§ Material to process
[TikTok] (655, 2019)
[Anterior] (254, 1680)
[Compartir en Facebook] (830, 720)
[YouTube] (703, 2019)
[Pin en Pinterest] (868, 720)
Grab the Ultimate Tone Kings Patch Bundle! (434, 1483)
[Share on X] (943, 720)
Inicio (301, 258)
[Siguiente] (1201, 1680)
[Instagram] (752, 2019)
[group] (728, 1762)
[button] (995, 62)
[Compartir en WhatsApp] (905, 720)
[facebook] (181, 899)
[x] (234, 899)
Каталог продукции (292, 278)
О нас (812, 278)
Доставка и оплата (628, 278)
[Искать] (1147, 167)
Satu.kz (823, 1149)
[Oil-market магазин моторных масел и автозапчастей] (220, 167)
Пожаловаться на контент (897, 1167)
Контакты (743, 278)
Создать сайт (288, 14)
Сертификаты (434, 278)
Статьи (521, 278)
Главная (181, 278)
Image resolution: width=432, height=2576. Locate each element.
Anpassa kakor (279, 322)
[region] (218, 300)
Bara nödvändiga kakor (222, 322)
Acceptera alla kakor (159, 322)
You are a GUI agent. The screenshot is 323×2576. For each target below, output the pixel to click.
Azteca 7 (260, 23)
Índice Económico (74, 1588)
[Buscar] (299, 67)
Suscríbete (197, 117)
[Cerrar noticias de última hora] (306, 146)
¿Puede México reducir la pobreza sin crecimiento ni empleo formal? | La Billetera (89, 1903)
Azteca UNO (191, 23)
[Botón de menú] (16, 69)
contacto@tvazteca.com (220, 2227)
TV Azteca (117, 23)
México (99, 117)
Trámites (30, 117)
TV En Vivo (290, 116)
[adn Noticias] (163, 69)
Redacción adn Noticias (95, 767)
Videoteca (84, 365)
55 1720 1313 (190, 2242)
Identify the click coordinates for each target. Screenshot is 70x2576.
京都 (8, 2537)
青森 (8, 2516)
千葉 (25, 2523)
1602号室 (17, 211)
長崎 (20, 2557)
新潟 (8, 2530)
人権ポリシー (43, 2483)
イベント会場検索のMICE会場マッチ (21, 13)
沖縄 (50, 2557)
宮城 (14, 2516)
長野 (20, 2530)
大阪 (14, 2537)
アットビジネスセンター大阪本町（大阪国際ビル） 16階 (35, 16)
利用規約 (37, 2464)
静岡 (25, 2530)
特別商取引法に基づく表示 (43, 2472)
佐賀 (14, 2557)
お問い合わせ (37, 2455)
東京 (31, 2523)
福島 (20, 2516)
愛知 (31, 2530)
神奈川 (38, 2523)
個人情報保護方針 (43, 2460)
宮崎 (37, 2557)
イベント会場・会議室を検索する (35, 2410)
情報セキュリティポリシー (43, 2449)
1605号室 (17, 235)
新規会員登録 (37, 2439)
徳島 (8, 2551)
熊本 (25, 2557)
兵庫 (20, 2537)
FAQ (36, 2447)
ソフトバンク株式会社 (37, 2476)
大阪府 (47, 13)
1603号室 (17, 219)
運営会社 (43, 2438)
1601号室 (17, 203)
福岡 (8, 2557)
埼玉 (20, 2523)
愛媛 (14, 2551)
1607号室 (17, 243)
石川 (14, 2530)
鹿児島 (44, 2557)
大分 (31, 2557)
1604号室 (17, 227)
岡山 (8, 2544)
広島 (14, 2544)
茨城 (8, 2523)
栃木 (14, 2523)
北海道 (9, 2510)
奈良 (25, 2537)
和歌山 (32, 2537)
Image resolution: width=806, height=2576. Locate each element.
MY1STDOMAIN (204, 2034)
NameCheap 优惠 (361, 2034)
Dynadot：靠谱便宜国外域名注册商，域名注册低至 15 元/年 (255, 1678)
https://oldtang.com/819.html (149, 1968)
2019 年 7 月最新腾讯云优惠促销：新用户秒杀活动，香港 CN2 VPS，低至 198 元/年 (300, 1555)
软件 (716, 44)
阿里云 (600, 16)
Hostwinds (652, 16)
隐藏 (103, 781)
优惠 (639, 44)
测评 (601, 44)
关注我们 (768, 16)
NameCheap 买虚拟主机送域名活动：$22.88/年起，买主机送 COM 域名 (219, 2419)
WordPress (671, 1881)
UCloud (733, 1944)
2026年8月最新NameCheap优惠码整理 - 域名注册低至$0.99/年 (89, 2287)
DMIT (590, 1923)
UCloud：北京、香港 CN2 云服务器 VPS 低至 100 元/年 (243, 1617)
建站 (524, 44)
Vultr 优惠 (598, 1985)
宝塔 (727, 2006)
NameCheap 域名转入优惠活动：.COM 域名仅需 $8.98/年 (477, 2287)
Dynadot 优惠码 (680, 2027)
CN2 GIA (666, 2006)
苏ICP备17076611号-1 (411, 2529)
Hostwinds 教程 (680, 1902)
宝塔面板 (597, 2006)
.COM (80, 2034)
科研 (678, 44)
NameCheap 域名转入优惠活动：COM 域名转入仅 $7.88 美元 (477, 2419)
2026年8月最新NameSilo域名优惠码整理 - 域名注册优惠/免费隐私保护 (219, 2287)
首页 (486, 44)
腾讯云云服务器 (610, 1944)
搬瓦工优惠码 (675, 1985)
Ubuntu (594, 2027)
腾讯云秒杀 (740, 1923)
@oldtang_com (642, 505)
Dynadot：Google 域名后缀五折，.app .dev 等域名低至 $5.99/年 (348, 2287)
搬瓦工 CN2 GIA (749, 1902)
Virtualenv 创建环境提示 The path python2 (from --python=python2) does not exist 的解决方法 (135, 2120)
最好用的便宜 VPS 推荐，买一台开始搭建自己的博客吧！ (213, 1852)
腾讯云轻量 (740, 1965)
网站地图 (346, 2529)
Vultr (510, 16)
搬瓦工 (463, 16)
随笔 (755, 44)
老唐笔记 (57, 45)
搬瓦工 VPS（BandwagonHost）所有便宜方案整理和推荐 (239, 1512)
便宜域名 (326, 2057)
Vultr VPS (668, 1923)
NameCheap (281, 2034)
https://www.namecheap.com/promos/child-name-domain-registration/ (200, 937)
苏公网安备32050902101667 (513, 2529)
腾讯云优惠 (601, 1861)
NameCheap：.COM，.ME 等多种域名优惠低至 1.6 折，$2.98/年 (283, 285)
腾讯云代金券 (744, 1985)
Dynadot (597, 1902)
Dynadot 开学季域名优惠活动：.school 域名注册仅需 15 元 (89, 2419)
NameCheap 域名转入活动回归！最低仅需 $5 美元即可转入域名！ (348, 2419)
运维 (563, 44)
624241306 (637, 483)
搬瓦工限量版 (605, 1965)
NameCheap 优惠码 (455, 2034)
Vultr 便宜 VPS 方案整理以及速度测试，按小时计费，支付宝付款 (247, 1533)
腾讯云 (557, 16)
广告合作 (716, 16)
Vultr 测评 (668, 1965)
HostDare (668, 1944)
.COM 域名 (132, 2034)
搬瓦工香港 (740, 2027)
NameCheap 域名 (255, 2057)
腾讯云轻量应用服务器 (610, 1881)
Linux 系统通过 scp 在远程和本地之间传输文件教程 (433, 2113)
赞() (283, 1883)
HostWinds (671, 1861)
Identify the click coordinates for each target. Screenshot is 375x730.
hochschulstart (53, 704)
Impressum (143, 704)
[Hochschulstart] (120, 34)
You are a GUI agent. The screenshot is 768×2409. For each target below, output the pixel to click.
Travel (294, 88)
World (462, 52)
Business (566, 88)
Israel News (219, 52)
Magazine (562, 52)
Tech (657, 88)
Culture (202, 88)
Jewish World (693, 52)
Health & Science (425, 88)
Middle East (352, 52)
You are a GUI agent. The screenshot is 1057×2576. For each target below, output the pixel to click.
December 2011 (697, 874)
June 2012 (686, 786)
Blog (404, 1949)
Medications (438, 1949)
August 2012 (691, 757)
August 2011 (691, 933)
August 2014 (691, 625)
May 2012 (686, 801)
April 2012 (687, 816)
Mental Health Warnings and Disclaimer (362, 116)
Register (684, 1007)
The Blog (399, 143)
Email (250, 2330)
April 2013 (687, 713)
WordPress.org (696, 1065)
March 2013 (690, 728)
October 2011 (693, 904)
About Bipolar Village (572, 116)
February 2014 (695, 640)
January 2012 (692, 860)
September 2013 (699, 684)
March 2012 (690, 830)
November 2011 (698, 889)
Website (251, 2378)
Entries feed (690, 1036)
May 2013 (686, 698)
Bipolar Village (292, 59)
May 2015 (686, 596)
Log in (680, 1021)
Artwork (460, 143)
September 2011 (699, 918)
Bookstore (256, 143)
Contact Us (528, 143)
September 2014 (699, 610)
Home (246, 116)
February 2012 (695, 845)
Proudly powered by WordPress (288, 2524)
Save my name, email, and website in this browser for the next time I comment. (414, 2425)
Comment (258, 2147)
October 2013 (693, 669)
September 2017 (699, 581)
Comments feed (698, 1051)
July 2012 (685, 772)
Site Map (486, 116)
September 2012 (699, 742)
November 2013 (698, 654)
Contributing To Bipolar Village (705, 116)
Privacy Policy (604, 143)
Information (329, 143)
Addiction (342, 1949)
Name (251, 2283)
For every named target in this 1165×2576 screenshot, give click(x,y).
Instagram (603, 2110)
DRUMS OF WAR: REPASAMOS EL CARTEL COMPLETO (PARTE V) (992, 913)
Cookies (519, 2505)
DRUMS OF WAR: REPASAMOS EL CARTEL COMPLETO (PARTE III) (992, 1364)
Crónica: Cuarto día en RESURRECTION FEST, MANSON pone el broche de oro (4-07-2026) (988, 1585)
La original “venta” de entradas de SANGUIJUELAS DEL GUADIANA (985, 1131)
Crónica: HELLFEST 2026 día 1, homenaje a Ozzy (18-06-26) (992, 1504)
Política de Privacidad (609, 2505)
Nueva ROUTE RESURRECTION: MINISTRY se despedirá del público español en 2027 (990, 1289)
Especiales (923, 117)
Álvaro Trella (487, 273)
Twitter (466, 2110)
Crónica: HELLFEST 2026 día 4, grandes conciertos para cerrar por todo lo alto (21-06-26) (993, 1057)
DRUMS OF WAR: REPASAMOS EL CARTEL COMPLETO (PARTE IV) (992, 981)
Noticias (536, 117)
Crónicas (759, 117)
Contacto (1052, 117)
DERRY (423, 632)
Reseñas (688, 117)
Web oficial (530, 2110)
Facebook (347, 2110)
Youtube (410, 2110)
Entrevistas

§ Task item
Only one stretch of the entries above is wanted: the lines from the one containing "腾讯云云服务器 (610, 1944)" through the one containing "搬瓦工 (463, 16)". Please reproduce it exactly.

§ Solution for this problem
腾讯云云服务器 (610, 1944)
搬瓦工优惠码 (675, 1985)
Ubuntu (594, 2027)
腾讯云秒杀 (740, 1923)
@oldtang_com (642, 505)
Dynadot：Google 域名后缀五折，.app .dev 等域名低至 $5.99/年 (348, 2287)
搬瓦工 CN2 GIA (749, 1902)
Virtualenv 创建环境提示 The path python2 (from --python=python2) does not exist 的解决方法 (135, 2120)
最好用的便宜 VPS 推荐，买一台开始搭建自己的博客吧！ (213, 1852)
腾讯云轻量 (740, 1965)
网站地图 (346, 2529)
Vultr (510, 16)
搬瓦工 (463, 16)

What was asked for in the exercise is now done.